Friday, January 20, 2012

Health Entrepreneur Beats Vatican Bank in Bid for Italian Research Center

A prestigious private biomedical research center in Italy has been saved - but not by the Vatican Bank, which had designs on it. 

In another surprising twist to a long-running Italian drama, health industry entrepreneur Giuseppe Rotelli won the bidding for the San Raffaele del Monte Tabor Foundation, a renowned hospital and basic research institute in Milan that works on gene therapy and molecular medicine.

Researchers at San Raffaele are hopeful that they can continue to work and that grants from the European Research Council and some Italian agencies, imperiled by a looming bankruptcy, will now be safe. But some worry that the new owner has little interest in basic research.

For reasons that aren't entirely clear yet, San Raffaele has racked up a debt of almost €1.5 billion, which according to media reports was one of the reasons why its Vice President Mario Cal committed suicide in July. 

In October, a bankruptcy court paved the way for a deal that would allow the Institute for Works of Religion (IOR) - the Vatican Bank's official name - and Italian entrepreneur Vittorio Malacalza to take over San Raffaele. 

But when the deadline for bids ended, Rotelli came out on top with an offer to take over €500 million of debt and invest a further €405 million.

The IOR-Malacalza group gave up its right to match that bid. 

Rotelli owns a medical empire of 18 hospitals in Lombardy, Italy's richest region. Some San Raffaele Italian scientists are worried that he may be less interested in basic research.

"We really hope that the new owner will be aware of the fact that the value of San Raffaele is in the indissoluble marriage between healthcare and research," the institute's scientific director, Maria Grazia Roncarolo, wrote in an e-mail to ScienceInsider, "and that he will guarantee its development."

Roncarolo says San Raffaele's scientists are "surprised and puzzled" that the IOR-Malacalza group gave up.

Rotelli released a brief statement that seemed aimed at allaying those fears. It said that Rotelli and his company, Velca, "want to reassure all San Raffaele employees that the primary goal of his intervention is the protection and further development of the professional skills of all those involved, in complete awareness of the value of the indivisible relationship between hospital work, teaching university, and scientific research which characterizes this institution of excellence."

The statement contained no details on Rotelli's plans, however.

In another dramatic twist, San Raffaele's founder, the priest Don Luigi Verzé, died of a heart attack on 31 December, the day Rotelli made his first bid. At 91, Verzé was formally still the chair of the San Raffaele del Monte Tabor Foundation, although his actual role was very limited. Despite his religious background, Verzé never imposed religious restrictions on the institute's research, scientists say.

"Let's hope that the values transmitted to us by our founder -- the centrality of man, the excellence of science, and the freedom of research - will be preserved," says Roncarolo.

The sale of San Raffaele is not final, at least on paper, and the bankruptcy court's decree leaves the door open to new investors until 23 January, when a creditors' hearing is scheduled.

At a press conference held at San Raffaele, Pier Giuseppe Profiti, the current vice-chair of the foundation and the director of a Vatican's Paediatric Hospital in Rome, said that current San Raffaele management would help to make the transition to the new owner as smooth as possible.

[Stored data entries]
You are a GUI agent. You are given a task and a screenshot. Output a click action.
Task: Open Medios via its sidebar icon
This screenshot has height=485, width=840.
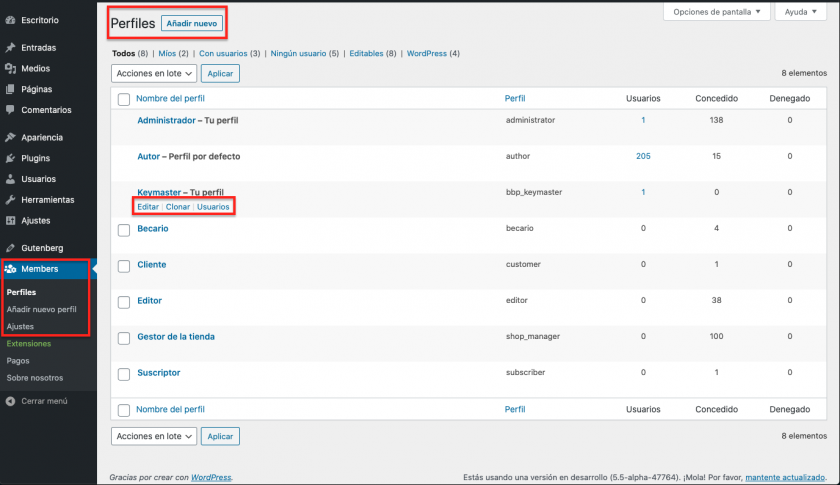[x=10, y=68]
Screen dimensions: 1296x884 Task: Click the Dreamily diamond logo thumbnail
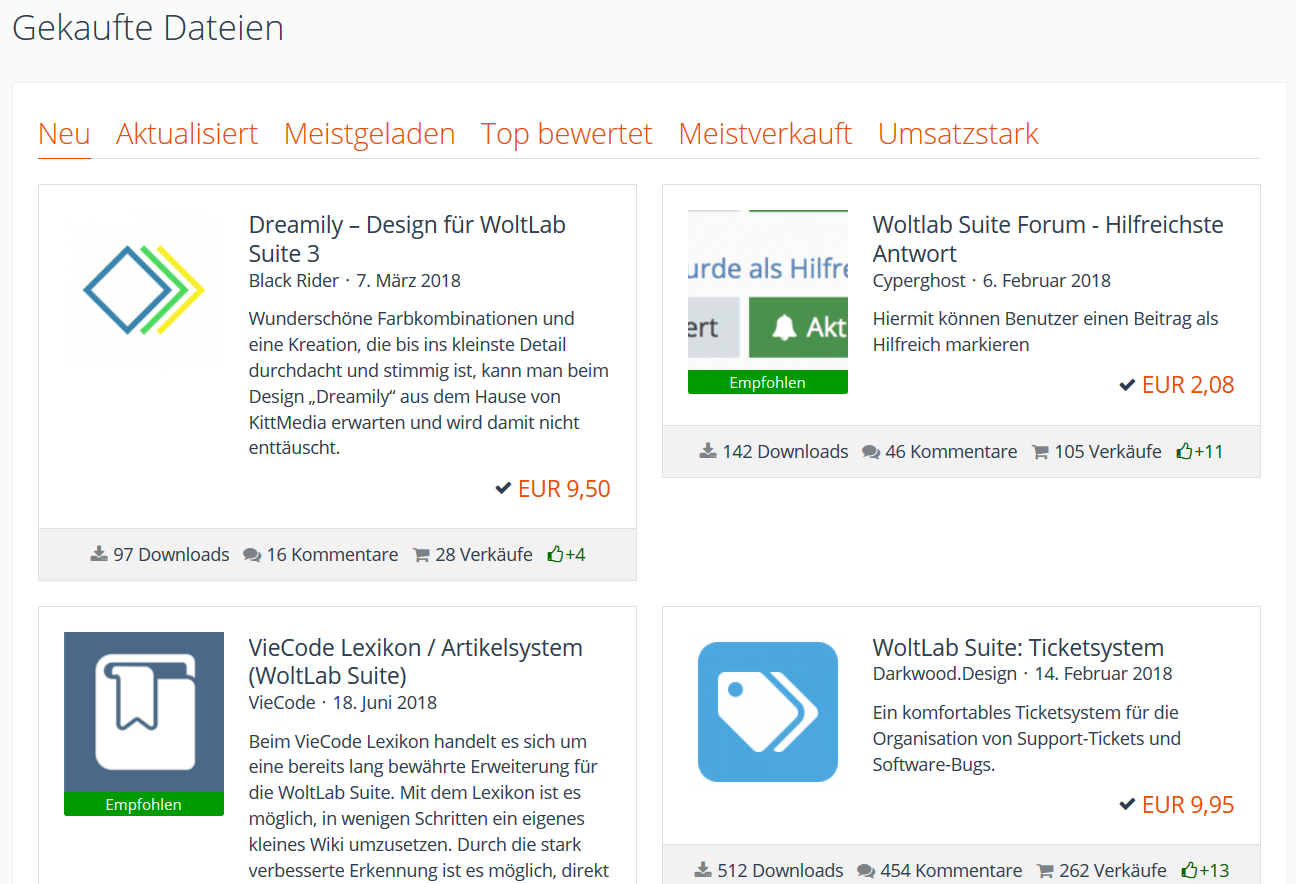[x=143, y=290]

What you will do: Retype the passage of the article on the San Raffaele bid between "A prestigious private" and "interest in basic research.", inclusive.

Result of the task:
A prestigious private biomedical research center in Italy has been saved - but not by the Vatican Bank, which had designs on it. 

In another surprising twist to a long-running Italian drama, health industry entrepreneur Giuseppe Rotelli won the bidding for the San Raffaele del Monte Tabor Foundation, a renowned hospital and basic research institute in Milan that works on gene therapy and molecular medicine.

Researchers at San Raffaele are hopeful that they can continue to work and that grants from the European Research Council and some Italian agencies, imperiled by a looming bankruptcy, will now be safe. But some worry that the new owner has little interest in basic research.